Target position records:
-------
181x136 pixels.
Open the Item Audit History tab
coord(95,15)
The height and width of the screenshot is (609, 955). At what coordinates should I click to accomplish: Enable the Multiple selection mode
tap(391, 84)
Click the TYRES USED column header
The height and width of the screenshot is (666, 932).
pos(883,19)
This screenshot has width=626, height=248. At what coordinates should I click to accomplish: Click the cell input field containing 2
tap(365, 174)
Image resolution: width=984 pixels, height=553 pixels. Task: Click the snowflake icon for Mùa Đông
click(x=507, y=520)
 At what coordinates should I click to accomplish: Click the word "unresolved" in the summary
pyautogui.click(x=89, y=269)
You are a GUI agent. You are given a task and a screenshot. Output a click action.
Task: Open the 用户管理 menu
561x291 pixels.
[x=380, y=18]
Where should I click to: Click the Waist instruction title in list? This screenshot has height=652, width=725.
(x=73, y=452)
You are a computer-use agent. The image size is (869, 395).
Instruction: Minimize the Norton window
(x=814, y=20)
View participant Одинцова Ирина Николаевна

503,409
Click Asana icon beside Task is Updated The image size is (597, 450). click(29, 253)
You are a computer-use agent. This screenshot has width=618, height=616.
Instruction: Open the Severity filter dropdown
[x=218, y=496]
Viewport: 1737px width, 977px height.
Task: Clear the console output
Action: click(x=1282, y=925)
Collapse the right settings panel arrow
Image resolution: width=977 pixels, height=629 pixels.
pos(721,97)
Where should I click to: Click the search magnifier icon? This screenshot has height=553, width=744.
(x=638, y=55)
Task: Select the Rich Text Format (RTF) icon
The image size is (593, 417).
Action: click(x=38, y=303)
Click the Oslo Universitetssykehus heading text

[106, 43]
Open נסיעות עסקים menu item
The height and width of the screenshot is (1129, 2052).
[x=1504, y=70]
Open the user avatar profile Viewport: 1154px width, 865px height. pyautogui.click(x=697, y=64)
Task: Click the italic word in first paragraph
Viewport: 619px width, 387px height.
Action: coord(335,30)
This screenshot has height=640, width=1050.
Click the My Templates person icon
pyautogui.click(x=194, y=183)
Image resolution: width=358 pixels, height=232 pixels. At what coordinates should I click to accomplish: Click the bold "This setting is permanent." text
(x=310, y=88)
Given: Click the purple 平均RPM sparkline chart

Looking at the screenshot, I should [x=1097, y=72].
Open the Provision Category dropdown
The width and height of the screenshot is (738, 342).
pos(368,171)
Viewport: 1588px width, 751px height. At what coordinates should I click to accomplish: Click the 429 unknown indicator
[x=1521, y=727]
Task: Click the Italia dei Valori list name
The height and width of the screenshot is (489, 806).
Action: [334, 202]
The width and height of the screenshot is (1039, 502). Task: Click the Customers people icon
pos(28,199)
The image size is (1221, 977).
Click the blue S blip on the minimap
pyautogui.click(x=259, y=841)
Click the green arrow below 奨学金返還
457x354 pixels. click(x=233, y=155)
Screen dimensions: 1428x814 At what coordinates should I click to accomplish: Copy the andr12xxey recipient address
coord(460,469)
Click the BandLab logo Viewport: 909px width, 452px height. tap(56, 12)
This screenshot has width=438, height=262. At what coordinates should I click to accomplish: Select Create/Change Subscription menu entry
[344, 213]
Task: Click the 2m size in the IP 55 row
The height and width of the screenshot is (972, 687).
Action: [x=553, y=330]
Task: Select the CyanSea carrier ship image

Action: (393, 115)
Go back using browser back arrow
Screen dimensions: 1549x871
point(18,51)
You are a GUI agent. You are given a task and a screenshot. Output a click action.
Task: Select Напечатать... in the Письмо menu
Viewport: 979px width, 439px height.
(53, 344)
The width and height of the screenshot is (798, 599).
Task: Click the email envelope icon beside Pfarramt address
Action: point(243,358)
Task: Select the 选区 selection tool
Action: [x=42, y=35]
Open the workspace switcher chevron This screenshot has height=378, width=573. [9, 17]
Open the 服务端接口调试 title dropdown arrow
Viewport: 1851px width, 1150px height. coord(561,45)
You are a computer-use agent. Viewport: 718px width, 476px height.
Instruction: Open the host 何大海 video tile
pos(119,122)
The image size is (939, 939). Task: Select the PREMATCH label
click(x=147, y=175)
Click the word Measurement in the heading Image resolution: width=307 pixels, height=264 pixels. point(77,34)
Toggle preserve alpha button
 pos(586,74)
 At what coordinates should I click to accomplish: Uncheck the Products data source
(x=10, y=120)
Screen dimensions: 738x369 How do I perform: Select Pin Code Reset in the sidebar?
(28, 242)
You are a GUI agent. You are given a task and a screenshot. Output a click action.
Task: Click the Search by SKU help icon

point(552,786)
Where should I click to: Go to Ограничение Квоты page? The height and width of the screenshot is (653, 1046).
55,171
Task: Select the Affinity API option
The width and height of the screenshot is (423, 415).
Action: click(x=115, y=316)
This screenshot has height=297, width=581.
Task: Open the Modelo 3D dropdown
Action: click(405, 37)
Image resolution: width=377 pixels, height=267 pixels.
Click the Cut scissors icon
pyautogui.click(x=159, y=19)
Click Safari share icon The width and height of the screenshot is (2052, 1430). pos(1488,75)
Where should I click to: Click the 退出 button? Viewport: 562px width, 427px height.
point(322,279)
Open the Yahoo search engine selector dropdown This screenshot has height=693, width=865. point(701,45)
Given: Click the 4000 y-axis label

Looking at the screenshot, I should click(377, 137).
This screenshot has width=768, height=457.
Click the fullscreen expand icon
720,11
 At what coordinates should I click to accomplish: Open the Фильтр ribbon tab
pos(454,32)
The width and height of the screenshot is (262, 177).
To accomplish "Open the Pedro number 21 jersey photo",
-------
## CHALLENGE
Return, unchanged, the lines of the material from the line with "Screen dimensions: 738x369" up to and including the line with "Action: click(405, 37)".

## THE SOLUTION
Screen dimensions: 738x369 How do I perform: Select Pin Code Reset in the sidebar?
(28, 242)
You are a GUI agent. You are given a task and a screenshot. Output a click action.
Task: Click the Search by SKU help icon

point(552,786)
Where should I click to: Go to Ограничение Квоты page? The height and width of the screenshot is (653, 1046).
55,171
Task: Select the Affinity API option
The width and height of the screenshot is (423, 415).
Action: click(x=115, y=316)
This screenshot has height=297, width=581.
Task: Open the Modelo 3D dropdown
Action: click(405, 37)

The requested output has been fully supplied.